In another group I met, there was a sixteen-year-old, Rania, with a baby. She had a toddler she’d left in her family’s tent, she told me, and was pregnant again. I calculated that she must have been married at age twelve and pregnant immediately. This is a very difficult issue for any outsider to address: child marriage is common, relieving the girl’s family of the need to provide for her, and legal oversight of these itinerant groups is effectively nonexistent. This girl seemed accepting of her situation—or perhaps, unlike Ibrahim, had little sense of entitlement to the education she’d missed.

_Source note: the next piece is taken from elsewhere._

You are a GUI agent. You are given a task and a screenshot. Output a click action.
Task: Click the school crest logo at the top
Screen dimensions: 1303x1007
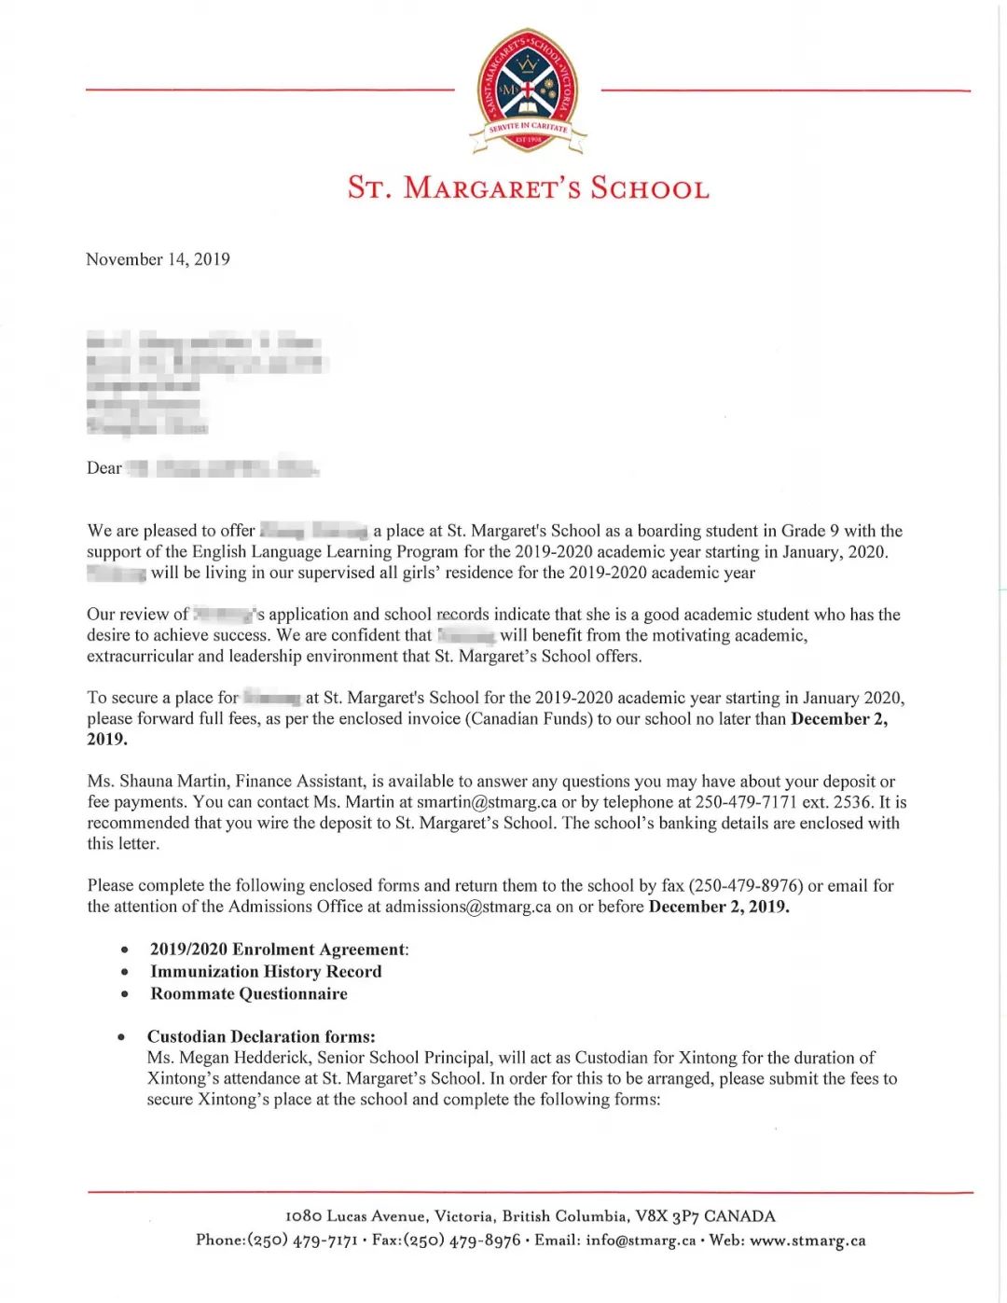[x=528, y=90]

When it came time to leave, a ten-year-old girl named Zahra came up to me, holding a piece of paper that read: “I live without a soul.”
Yet here is the future of Syria: the children in these tented migrant communities, in the big refugee camps, and among the host communities of Jordan; and then all those spread across the globe, and those remaining in Syria, of which another estimated 6.2 million have lost their homes and been displaced. In total, more than half the population of Syria has been displaced, either inside or outside the country’s borders. Too many of them are growing up without enough education, support, or even food.
But even in this constrained present, the parents’ hopes are invested in the future of their children. They want their children to study, maybe go to university, get professional qualifications, but there is a haziness about their ambitions for the next generation. It’s like getting to the West: a dream, perhaps a mirage.
Back in East Amman, the men of the Haddad family were preparing to leave, needing to get back to work: every dinar, every hour, counts; they were not even staying for the lunch Noor had prepared—kibbeh (patties made of ground meat with bulgur wheat, onions, and spices). I asked if I could take photos before the men left. “Of course, why not?” came the reply, but then I explained it was for the article and there was instant panic. “No. No, that’s not safe,” said Ahmad. He told me I could publish their photos only if I said nothing about their attitudes to the situation in Syria or about their views on Bashar al-Assad. All of them still have family in Syria, in government-controlled areas, and fear reprisals.
They fled not only the violence of the conflict but also the threat, for any male over the age of eighteen, of forced conscription into the army. Nadine said that she was already wanted for questioning by the Mukhabarat over her refusal to give a television interview in which she was told to lie and say there was no violence in the Damascus suburb of Eastern Ghouta, her home, at a time when missiles were raining down every day. She took flight that same day, hiding first in a family home in Damascus before they all fled for the safety of Jordan.
Putting my camera aside, I asked if they would ever return to Syria. “No. Never while Bashar al-Assad is in power,” said Omar. Indeed, there is so little to go back to: the family home was turned to rubble in the fighting, and other parts of the family have scattered. “There is nothing for us there,” Noor said, mournfully. “My father worked in Saudi Arabia for eighteen years to pay for that house, and nothing to show for it.”
“We would need to see if anything really changes, if the injustice is really gone,” said Nadine. “Without justice, you cannot live.”
Some names have been changed to protect the privacy and personal security of the refugees concerned.